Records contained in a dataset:
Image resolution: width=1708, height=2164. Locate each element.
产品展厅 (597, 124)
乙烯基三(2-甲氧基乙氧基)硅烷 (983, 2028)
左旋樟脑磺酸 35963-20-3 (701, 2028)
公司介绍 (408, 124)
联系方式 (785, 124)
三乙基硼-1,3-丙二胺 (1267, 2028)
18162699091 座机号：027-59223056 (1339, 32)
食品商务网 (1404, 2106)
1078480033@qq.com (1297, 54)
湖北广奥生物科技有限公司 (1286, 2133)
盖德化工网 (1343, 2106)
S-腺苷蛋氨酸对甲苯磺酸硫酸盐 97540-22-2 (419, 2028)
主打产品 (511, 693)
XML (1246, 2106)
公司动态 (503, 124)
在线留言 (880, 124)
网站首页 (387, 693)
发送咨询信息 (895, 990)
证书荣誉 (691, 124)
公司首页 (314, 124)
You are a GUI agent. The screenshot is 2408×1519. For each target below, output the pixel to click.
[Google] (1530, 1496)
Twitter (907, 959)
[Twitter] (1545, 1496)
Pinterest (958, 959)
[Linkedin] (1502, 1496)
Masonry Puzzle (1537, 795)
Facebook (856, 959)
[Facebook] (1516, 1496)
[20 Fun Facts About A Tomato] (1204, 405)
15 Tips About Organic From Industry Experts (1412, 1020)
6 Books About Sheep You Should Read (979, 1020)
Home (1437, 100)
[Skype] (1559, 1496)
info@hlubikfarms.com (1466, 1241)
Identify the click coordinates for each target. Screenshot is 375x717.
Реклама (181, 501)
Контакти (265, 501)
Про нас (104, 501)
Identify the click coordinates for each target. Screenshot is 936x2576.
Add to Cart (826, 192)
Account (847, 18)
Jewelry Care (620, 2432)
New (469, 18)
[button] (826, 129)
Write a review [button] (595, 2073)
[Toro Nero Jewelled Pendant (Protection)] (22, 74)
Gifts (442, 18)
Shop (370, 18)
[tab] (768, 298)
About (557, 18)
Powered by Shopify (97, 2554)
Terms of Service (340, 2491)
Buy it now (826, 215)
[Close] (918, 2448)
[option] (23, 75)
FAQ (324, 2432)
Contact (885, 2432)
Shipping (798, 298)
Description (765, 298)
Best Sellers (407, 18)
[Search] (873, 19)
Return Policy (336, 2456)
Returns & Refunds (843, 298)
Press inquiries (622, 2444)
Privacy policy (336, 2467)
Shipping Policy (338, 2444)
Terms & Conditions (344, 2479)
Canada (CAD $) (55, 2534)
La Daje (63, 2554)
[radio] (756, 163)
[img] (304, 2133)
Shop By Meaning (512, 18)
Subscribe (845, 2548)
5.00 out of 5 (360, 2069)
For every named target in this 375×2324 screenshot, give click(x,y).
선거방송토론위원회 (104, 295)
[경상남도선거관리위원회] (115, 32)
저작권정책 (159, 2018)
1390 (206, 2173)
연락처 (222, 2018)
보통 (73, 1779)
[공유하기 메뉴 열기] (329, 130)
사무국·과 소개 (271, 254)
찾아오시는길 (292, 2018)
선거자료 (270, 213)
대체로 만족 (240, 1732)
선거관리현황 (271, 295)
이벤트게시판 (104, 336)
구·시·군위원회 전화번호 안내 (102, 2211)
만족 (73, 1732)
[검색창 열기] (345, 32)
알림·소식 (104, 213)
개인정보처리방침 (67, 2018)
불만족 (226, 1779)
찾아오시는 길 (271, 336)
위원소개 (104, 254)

__Exercise aim__: Could you return exactly the lines above from the line with "FAQ (324, 2432)" to the line with "Shipping Policy (338, 2444)", both included, and nothing else?

__Output of the task__:
FAQ (324, 2432)
Contact (885, 2432)
Shipping (798, 298)
Description (765, 298)
Best Sellers (407, 18)
[Search] (873, 19)
Return Policy (336, 2456)
Returns & Refunds (843, 298)
Press inquiries (622, 2444)
Privacy policy (336, 2467)
Shipping Policy (338, 2444)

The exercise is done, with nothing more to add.